AIM:
Render the lines of this listing as a numbered list, leaving out any blank lines.

(Word and element locating data)
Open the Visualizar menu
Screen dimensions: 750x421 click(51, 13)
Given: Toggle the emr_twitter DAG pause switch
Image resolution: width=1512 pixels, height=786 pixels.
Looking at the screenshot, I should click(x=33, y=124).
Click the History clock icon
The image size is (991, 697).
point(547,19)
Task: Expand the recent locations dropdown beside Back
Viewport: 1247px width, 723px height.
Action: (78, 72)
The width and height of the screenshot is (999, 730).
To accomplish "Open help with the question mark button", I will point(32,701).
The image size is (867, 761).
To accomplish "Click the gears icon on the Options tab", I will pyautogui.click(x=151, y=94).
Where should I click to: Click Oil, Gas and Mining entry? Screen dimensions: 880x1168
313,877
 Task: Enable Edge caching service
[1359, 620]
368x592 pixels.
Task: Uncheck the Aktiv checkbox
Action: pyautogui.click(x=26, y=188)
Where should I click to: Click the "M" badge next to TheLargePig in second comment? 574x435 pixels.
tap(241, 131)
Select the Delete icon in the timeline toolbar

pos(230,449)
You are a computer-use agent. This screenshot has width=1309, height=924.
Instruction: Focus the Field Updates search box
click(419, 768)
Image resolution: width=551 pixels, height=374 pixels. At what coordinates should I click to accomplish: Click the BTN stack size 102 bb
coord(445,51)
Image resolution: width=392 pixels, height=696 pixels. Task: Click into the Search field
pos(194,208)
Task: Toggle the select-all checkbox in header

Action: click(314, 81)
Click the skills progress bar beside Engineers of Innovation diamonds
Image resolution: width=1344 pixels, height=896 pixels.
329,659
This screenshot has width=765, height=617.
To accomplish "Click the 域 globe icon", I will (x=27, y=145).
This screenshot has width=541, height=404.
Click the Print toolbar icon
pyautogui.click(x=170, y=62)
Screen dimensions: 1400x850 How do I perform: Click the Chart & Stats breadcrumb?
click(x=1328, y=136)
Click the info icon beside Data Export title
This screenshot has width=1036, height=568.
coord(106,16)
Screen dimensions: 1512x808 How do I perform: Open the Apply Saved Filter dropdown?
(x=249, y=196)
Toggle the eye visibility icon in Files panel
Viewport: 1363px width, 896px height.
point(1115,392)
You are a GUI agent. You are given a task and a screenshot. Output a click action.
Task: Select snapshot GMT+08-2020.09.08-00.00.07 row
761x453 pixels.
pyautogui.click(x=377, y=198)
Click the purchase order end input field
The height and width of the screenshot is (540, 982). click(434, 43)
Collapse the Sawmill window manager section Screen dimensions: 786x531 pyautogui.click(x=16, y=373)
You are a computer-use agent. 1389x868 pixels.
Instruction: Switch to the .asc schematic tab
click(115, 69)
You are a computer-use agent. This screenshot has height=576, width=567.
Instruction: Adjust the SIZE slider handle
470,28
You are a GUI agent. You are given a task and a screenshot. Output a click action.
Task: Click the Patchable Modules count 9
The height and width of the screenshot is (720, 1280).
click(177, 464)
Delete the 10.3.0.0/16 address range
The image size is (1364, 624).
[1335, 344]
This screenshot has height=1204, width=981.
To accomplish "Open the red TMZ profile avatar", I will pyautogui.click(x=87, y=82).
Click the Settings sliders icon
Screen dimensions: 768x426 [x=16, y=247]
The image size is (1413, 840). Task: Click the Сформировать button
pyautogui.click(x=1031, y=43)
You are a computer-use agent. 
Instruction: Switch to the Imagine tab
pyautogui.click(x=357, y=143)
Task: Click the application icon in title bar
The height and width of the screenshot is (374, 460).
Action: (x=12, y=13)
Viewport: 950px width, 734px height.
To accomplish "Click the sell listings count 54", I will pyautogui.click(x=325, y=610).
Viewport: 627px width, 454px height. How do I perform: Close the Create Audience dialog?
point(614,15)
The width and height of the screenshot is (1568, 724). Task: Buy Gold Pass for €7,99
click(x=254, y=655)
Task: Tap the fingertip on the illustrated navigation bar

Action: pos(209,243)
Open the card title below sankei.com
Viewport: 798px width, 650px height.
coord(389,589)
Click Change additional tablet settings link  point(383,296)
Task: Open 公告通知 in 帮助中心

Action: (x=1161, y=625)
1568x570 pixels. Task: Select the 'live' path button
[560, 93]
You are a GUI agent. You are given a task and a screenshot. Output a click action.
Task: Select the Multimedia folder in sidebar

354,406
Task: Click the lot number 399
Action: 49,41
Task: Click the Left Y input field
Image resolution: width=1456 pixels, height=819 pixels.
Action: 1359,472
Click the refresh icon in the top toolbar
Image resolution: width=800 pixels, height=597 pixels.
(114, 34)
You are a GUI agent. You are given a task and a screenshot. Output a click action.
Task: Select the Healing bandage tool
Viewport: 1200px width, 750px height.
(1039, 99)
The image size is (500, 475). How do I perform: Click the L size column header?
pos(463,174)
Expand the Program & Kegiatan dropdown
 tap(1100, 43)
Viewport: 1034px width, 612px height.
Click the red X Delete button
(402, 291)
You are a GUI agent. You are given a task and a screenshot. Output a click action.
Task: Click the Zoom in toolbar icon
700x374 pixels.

TASK RESULT:
1. Open the Visualizar menu
2. Screen dimensions: 750x421 click(51, 13)
3. Given: Toggle the emr_twitter DAG pause switch
4. Image resolution: width=1512 pixels, height=786 pixels.
5. Looking at the screenshot, I should click(x=33, y=124).
6. Click the History clock icon
7. The image size is (991, 697).
8. point(547,19)
9. Task: Expand the recent locations dropdown beside Back
10. Viewport: 1247px width, 723px height.
11. Action: (78, 72)
12. The width and height of the screenshot is (999, 730).
13. To accomplish "Open help with the question mark button", I will point(32,701).
14. The image size is (867, 761).
15. To accomplish "Click the gears icon on the Options tab", I will pyautogui.click(x=151, y=94).
16. Where should I click to: Click Oil, Gas and Mining entry? Screen dimensions: 880x1168
17. 313,877
18.  Task: Enable Edge caching service
19. [1359, 620]
20. 368x592 pixels.
21. Task: Uncheck the Aktiv checkbox
22. Action: pyautogui.click(x=26, y=188)
23. Where should I click to: Click the "M" badge next to TheLargePig in second comment? 574x435 pixels.
24. tap(241, 131)
25. Select the Delete icon in the timeline toolbar
26. pos(230,449)
27. You are a computer-use agent. This screenshot has width=1309, height=924.
28. Instruction: Focus the Field Updates search box
29. click(419, 768)
30. Image resolution: width=551 pixels, height=374 pixels. At what coordinates should I click to accomplish: Click the BTN stack size 102 bb
31. coord(445,51)
32. Image resolution: width=392 pixels, height=696 pixels. Task: Click into the Search field
33. pos(194,208)
34. Task: Toggle the select-all checkbox in header
35. Action: click(314, 81)
36. Click the skills progress bar beside Engineers of Innovation diamonds
37. Image resolution: width=1344 pixels, height=896 pixels.
38. 329,659
39. This screenshot has width=765, height=617.
40. To accomplish "Click the 域 globe icon", I will (x=27, y=145).
41. This screenshot has width=541, height=404.
42. Click the Print toolbar icon
43. pyautogui.click(x=170, y=62)
44. Screen dimensions: 1400x850 How do I perform: Click the Chart & Stats breadcrumb?
45. click(x=1328, y=136)
46. Click the info icon beside Data Export title
47. This screenshot has width=1036, height=568.
48. coord(106,16)
49. Screen dimensions: 1512x808 How do I perform: Open the Apply Saved Filter dropdown?
50. (x=249, y=196)
51. Toggle the eye visibility icon in Files panel
52. Viewport: 1363px width, 896px height.
53. point(1115,392)
54. You are a GUI agent. You are given a task and a screenshot. Output a click action.
55. Task: Select snapshot GMT+08-2020.09.08-00.00.07 row
56. 761x453 pixels.
57. pyautogui.click(x=377, y=198)
58. Click the purchase order end input field
59. The height and width of the screenshot is (540, 982). click(434, 43)
60. Collapse the Sawmill window manager section Screen dimensions: 786x531 pyautogui.click(x=16, y=373)
61. You are a computer-use agent. 1389x868 pixels.
62. Instruction: Switch to the .asc schematic tab
63. click(115, 69)
64. You are a computer-use agent. This screenshot has height=576, width=567.
65. Instruction: Adjust the SIZE slider handle
66. 470,28
67. You are a GUI agent. You are given a task and a screenshot. Output a click action.
68. Task: Click the Patchable Modules count 9
69. The height and width of the screenshot is (720, 1280).
70. click(177, 464)
71. Delete the 10.3.0.0/16 address range
72. The image size is (1364, 624).
73. [1335, 344]
74. This screenshot has height=1204, width=981.
75. To accomplish "Open the red TMZ profile avatar", I will pyautogui.click(x=87, y=82).
76. Click the Settings sliders icon
77. Screen dimensions: 768x426 [x=16, y=247]
78. The image size is (1413, 840). Task: Click the Сформировать button
79. pyautogui.click(x=1031, y=43)
80. You are a computer-use agent. 
81. Instruction: Switch to the Imagine tab
82. pyautogui.click(x=357, y=143)
83. Task: Click the application icon in title bar
84. The height and width of the screenshot is (374, 460).
85. Action: (x=12, y=13)
86. Viewport: 950px width, 734px height.
87. To accomplish "Click the sell listings count 54", I will pyautogui.click(x=325, y=610).
88. Viewport: 627px width, 454px height. How do I perform: Close the Create Audience dialog?
89. point(614,15)
90. The width and height of the screenshot is (1568, 724). Task: Buy Gold Pass for €7,99
91. click(x=254, y=655)
92. Task: Tap the fingertip on the illustrated navigation bar
93. Action: pos(209,243)
94. Open the card title below sankei.com
95. Viewport: 798px width, 650px height.
96. coord(389,589)
97. Click Change additional tablet settings link  point(383,296)
98. Task: Open 公告通知 in 帮助中心
99. Action: (x=1161, y=625)
100. 1568x570 pixels. Task: Select the 'live' path button
101. [560, 93]
102. You are a GUI agent. You are given a task and a screenshot. Output a click action.
103. Task: Select the Multimedia folder in sidebar
104. 354,406
105. Task: Click the lot number 399
106. Action: 49,41
107. Task: Click the Left Y input field
108. Image resolution: width=1456 pixels, height=819 pixels.
109. Action: 1359,472
110. Click the refresh icon in the top toolbar
111. Image resolution: width=800 pixels, height=597 pixels.
112. (114, 34)
113. You are a GUI agent. You are given a task and a screenshot. Output a click action.
114. Task: Select the Healing bandage tool
115. Viewport: 1200px width, 750px height.
116. (1039, 99)
117. The image size is (500, 475). How do I perform: Click the L size column header?
118. pos(463,174)
119. Expand the Program & Kegiatan dropdown
120.  tap(1100, 43)
121. Viewport: 1034px width, 612px height.
122. Click the red X Delete button
123. (402, 291)
124. You are a GUI agent. You are given a task and a screenshot. Output a click action.
125. Task: Click the Zoom in toolbar icon
126. 700x374 pixels.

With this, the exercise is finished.